Start of Block
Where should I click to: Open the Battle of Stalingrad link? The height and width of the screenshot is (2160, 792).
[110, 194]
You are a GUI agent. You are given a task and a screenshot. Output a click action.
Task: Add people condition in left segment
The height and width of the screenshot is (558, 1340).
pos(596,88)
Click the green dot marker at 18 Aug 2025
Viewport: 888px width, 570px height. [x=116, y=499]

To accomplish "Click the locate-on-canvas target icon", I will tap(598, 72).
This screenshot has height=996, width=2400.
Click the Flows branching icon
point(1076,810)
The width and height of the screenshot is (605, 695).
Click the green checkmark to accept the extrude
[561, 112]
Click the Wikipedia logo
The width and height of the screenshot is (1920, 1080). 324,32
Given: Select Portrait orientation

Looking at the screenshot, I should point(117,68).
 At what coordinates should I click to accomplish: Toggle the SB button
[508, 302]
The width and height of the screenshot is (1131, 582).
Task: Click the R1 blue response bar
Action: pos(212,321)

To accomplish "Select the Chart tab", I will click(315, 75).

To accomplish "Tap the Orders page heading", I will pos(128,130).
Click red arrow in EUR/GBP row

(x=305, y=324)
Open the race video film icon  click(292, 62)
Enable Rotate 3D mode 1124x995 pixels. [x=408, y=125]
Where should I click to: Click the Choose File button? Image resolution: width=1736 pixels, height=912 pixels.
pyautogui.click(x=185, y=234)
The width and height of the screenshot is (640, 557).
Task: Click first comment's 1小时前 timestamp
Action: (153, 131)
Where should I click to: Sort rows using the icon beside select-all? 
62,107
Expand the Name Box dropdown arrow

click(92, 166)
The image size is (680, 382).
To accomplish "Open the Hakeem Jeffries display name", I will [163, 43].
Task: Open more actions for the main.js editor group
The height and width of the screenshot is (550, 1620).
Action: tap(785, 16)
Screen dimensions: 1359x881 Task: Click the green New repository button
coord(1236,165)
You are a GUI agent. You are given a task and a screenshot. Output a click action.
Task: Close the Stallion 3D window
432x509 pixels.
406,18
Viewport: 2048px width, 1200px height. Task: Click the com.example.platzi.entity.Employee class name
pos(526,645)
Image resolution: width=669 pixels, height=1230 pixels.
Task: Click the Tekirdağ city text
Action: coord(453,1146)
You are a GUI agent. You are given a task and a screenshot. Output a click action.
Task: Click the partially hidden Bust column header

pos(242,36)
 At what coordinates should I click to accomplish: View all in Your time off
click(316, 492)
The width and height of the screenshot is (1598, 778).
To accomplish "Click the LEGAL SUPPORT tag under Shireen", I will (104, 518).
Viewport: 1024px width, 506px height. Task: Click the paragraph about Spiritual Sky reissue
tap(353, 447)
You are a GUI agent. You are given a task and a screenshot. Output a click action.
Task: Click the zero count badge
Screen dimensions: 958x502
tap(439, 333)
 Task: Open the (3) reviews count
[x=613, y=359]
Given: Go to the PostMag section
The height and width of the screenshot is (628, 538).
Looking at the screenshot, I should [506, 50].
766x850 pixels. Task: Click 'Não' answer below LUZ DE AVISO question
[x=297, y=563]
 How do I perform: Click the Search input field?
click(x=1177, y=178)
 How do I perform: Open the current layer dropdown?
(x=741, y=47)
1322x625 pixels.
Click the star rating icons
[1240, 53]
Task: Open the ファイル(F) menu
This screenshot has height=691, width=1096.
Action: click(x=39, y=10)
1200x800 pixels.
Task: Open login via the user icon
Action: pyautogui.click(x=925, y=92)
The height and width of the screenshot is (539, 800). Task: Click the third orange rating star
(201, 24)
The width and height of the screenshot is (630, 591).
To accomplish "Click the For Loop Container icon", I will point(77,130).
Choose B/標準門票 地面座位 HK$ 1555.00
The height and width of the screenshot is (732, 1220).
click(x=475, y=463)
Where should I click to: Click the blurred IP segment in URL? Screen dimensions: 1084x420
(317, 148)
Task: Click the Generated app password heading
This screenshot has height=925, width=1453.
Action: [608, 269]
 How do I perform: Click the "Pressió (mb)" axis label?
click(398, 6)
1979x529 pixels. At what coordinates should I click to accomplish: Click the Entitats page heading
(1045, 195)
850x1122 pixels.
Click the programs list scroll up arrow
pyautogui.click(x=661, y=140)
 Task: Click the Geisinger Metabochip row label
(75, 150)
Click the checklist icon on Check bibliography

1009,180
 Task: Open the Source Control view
End of Block
- **THE PROBLEM**
Reproduce the material in full. Keep it identical to the original.

- **RESULT OF THE TASK**
Where should I click to: Open the Battle of Stalingrad link? The height and width of the screenshot is (2160, 792).
[110, 194]
You are a GUI agent. You are given a task and a screenshot. Output a click action.
Task: Add people condition in left segment
The height and width of the screenshot is (558, 1340).
pos(596,88)
Click the green dot marker at 18 Aug 2025
Viewport: 888px width, 570px height. [x=116, y=499]

To accomplish "Click the locate-on-canvas target icon", I will tap(598, 72).
This screenshot has height=996, width=2400.
Click the Flows branching icon
point(1076,810)
The width and height of the screenshot is (605, 695).
Click the green checkmark to accept the extrude
[561, 112]
Click the Wikipedia logo
The width and height of the screenshot is (1920, 1080). 324,32
Given: Select Portrait orientation

Looking at the screenshot, I should point(117,68).
 At what coordinates should I click to accomplish: Toggle the SB button
[508, 302]
The width and height of the screenshot is (1131, 582).
Task: Click the R1 blue response bar
Action: pos(212,321)

To accomplish "Select the Chart tab", I will click(315, 75).

To accomplish "Tap the Orders page heading", I will pos(128,130).
Click red arrow in EUR/GBP row

(x=305, y=324)
Open the race video film icon  click(292, 62)
Enable Rotate 3D mode 1124x995 pixels. [x=408, y=125]
Where should I click to: Click the Choose File button? Image resolution: width=1736 pixels, height=912 pixels.
pyautogui.click(x=185, y=234)
The width and height of the screenshot is (640, 557).
Task: Click first comment's 1小时前 timestamp
Action: (153, 131)
Where should I click to: Sort rows using the icon beside select-all? 
62,107
Expand the Name Box dropdown arrow

click(92, 166)
The image size is (680, 382).
To accomplish "Open the Hakeem Jeffries display name", I will [163, 43].
Task: Open more actions for the main.js editor group
The height and width of the screenshot is (550, 1620).
Action: tap(785, 16)
Screen dimensions: 1359x881 Task: Click the green New repository button
coord(1236,165)
You are a GUI agent. You are given a task and a screenshot. Output a click action.
Task: Close the Stallion 3D window
432x509 pixels.
406,18
Viewport: 2048px width, 1200px height. Task: Click the com.example.platzi.entity.Employee class name
pos(526,645)
Image resolution: width=669 pixels, height=1230 pixels.
Task: Click the Tekirdağ city text
Action: coord(453,1146)
You are a GUI agent. You are given a task and a screenshot. Output a click action.
Task: Click the partially hidden Bust column header

pos(242,36)
 At what coordinates should I click to accomplish: View all in Your time off
click(316, 492)
The width and height of the screenshot is (1598, 778).
To accomplish "Click the LEGAL SUPPORT tag under Shireen", I will (104, 518).
Viewport: 1024px width, 506px height. Task: Click the paragraph about Spiritual Sky reissue
tap(353, 447)
You are a GUI agent. You are given a task and a screenshot. Output a click action.
Task: Click the zero count badge
Screen dimensions: 958x502
tap(439, 333)
 Task: Open the (3) reviews count
[x=613, y=359]
Given: Go to the PostMag section
The height and width of the screenshot is (628, 538).
Looking at the screenshot, I should [506, 50].
766x850 pixels. Task: Click 'Não' answer below LUZ DE AVISO question
[x=297, y=563]
 How do I perform: Click the Search input field?
click(x=1177, y=178)
 How do I perform: Open the current layer dropdown?
(x=741, y=47)
1322x625 pixels.
Click the star rating icons
[1240, 53]
Task: Open the ファイル(F) menu
This screenshot has height=691, width=1096.
Action: click(x=39, y=10)
1200x800 pixels.
Task: Open login via the user icon
Action: pyautogui.click(x=925, y=92)
The height and width of the screenshot is (539, 800). Task: Click the third orange rating star
(201, 24)
The width and height of the screenshot is (630, 591).
To accomplish "Click the For Loop Container icon", I will point(77,130).
Choose B/標準門票 地面座位 HK$ 1555.00
The height and width of the screenshot is (732, 1220).
click(x=475, y=463)
Where should I click to: Click the blurred IP segment in URL? Screen dimensions: 1084x420
(317, 148)
Task: Click the Generated app password heading
This screenshot has height=925, width=1453.
Action: [608, 269]
 How do I perform: Click the "Pressió (mb)" axis label?
click(398, 6)
1979x529 pixels. At what coordinates should I click to accomplish: Click the Entitats page heading
(1045, 195)
850x1122 pixels.
Click the programs list scroll up arrow
pyautogui.click(x=661, y=140)
 Task: Click the Geisinger Metabochip row label
(75, 150)
Click the checklist icon on Check bibliography

1009,180
 Task: Open the Source Control view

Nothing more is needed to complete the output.